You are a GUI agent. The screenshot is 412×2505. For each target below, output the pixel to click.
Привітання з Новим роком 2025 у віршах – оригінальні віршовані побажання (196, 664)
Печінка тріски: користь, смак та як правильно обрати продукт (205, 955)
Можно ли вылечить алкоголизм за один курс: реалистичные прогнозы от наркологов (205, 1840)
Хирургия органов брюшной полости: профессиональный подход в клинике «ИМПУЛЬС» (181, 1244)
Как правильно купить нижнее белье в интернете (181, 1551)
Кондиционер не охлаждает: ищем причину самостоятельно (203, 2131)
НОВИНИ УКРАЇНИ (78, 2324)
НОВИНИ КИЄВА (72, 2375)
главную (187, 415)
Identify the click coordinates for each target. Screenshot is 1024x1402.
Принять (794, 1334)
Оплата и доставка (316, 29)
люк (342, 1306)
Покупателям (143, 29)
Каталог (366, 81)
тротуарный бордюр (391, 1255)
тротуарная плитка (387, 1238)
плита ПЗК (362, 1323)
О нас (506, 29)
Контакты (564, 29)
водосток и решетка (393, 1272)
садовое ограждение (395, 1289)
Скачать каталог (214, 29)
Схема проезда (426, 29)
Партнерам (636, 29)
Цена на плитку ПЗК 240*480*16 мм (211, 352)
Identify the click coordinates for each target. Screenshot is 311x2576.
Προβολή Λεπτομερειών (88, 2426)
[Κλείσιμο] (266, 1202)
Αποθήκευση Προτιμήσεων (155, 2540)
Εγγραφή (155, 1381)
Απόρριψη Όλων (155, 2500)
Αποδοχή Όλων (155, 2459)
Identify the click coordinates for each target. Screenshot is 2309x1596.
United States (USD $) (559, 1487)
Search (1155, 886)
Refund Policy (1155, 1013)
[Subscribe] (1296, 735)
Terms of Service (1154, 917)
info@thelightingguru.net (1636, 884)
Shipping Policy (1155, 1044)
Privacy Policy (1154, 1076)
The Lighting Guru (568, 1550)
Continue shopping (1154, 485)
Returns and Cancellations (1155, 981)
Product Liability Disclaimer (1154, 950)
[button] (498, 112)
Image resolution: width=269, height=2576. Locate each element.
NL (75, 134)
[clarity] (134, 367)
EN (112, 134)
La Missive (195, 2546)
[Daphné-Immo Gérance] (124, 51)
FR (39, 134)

────────────────────────────────────────

Taking the records above, retype every line from the one with "Оплата и доставка (316, 29)" down to the one with "Απόρριψη Όλων (155, 2500)", exactly and with nothing else.

> _FINISHED EXERCISE_:
Оплата и доставка (316, 29)
люк (342, 1306)
Покупателям (143, 29)
Каталог (366, 81)
тротуарный бордюр (391, 1255)
тротуарная плитка (387, 1238)
плита ПЗК (362, 1323)
О нас (506, 29)
Контакты (564, 29)
водосток и решетка (393, 1272)
садовое ограждение (395, 1289)
Скачать каталог (214, 29)
Схема проезда (426, 29)
Партнерам (636, 29)
Цена на плитку ПЗК 240*480*16 мм (211, 352)
Identify the click coordinates for each target. Screenshot is 311x2576.
Προβολή Λεπτομερειών (88, 2426)
[Κλείσιμο] (266, 1202)
Αποθήκευση Προτιμήσεων (155, 2540)
Εγγραφή (155, 1381)
Απόρριψη Όλων (155, 2500)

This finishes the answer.